# EXCERPT:
┌──

Sperm donor children and pregnancy quotas

How many children per donor?

In order to protect the privacy and rights of our donors and recipients we cannot answer the specific question of how many children have been reported per donor. 

Instead, we can state that it is Cryos' policy to follow any national limitation or national quotas. 

You can always check if a donor has reached the national quota under Donor Search.

How worried should I be about inadvertent consanguinity (also known as inbreeding)?

There is no reason to be concerned about the partnering of two donor conceived children from the same donor. The risk is extremely low, especially if the sperm bank distributes nationally and internationally, as Cryos does.

However, to get a better understanding of the risks, you should know more about consanguinity. Consanguinity, at it’s simplest, means that the DNA of the two parents is too identical. Recessive disorders in the DNA, which both the parents were only carriers of, can result in being passed on to the offspring and affect them. It is important to understand that we all carry plenty of recessive disorders in the DNA (C.J. Bell 2011) also the donors.

However, the risk may only increase by a few percent, in comparison to normal procreation. The larger problem of consanguinity arises if it continues generation after generation, as everybody sooner or later will be affected. This is seen for instance in very small and isolated communities or in royal families. This is not relevant for donors as it is only a one-generation issue.

To avoid or minimize the affects of consanguinity, small sperm banks servicing only a little community should only allow very few children per donor, but it can be up to 1 donor child for every 32,000 citizens if nationally or internationally distributed, according to the recommendation from the American Society of Reproductive Medicine (page 53). This goes to show that consanguinity is only a question about distribution and in fact, consanguinity by sperm donors is considered to be much less frequent than the general risk in the community (J.L. Serre, 2013).

To ensure geographical distribution, we follow national quotas. You can always check if a donor has reached the national quota under Donor Search when you click on "See details" of a specific donor. You can use the "Check pregnancy quota" function to get the right information.

What is a Quota Reservation?

A Quota Reservation is required in some countries to ensure that the limit of pregnancies by a donor is not exceeded. 

The Quota Reservation guarantees that you can use the donor during your entire treatment and for siblings even if local quotas have been reached since your initial purchase. Please remember to reserve straws for siblings.

To check if a Quota Reservation is required in your treatment country, please see Donor Search.

When and how should I report my pregnancy?

If you have become pregnant with the help of a Cryos donor, it is important that you report the pregnancy to us.

We suggest reporting your pregnancy when you have passed the first trimester and before the birth of your child.

To report your pregnancy, please log in to your account on our website and go to the page ”Pregnancies”. Here you can register your pregnancy.

If you have had treatment in a clinic, you should report your pregnancy to both your clinic and to Cryos.

Why should I report my pregnancy?

Each country has a pregnancy quota, meaning a limit for the number of pregnancies by one donor. It is important to report your pregnancy to Cryos to ensure that the limit of pregnancies by a donor is not exceeded.

└──

# DATASET CONTENT:
┌──

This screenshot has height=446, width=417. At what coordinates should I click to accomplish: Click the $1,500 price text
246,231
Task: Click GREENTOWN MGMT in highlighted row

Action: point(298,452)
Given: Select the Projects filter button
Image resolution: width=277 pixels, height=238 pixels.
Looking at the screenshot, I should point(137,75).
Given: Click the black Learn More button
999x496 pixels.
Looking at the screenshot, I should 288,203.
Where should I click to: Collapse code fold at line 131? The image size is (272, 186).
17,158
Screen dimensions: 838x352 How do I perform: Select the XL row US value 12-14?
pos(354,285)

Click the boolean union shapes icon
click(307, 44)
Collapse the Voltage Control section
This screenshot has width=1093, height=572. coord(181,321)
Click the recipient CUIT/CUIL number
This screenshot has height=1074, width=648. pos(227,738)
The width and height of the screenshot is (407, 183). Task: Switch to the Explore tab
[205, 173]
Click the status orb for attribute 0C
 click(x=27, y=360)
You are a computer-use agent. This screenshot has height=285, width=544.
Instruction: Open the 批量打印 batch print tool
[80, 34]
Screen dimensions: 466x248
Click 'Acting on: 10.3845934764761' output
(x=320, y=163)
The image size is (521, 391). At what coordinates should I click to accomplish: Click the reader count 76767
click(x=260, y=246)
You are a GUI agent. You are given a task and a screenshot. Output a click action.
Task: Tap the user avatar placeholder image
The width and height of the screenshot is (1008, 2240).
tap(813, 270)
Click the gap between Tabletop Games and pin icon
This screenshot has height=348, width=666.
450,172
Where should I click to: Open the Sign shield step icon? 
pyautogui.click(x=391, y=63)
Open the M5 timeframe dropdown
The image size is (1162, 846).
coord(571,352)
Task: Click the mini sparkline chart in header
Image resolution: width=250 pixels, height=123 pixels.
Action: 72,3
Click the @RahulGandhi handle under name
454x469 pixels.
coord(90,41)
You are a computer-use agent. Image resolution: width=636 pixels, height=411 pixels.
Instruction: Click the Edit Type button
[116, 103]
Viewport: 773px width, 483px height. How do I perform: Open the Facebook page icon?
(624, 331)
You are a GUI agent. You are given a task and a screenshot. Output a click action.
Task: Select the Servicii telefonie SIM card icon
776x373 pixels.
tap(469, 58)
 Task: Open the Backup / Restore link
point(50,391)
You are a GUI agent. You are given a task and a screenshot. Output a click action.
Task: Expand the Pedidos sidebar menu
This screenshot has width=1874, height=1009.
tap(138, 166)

└──

# ACTIVITIES:
(1) Print the passage of the donor quota page that begins at the words "A Quota Reservation is required in some" and stops after "of your child.".
(2) Answer these questions from the donor quota page:
(a) When does Cryos suggest reporting a pregnancy?
(b) For a nationally or internationally distributed donor, what limit does the American Society of Reproductive Medicine recommendation allow?
(c) On which page of the website, after logging in, do you register a pregnancy?
You won't need the rows for anything here.

# OUTPUTS FOR THE TASKS:
(1)
A Quota Reservation is required in some countries to ensure that the limit of pregnancies by a donor is not exceeded. 

The Quota Reservation guarantees that you can use the donor during your entire treatment and for siblings even if local quotas have been reached since your initial purchase. Please remember to reserve straws for siblings.

To check if a Quota Reservation is required in your treatment country, please see Donor Search.

When and how should I report my pregnancy?

If you have become pregnant with the help of a Cryos donor, it is important that you report the pregnancy to us.

We suggest reporting your pregnancy when you have passed the first trimester and before the birth of your child.

(2)
(a) After passing the first trimester and before the birth of the child.
(b) Up to 1 donor child for every 32,000 citizens.
(c) The page "Pregnancies".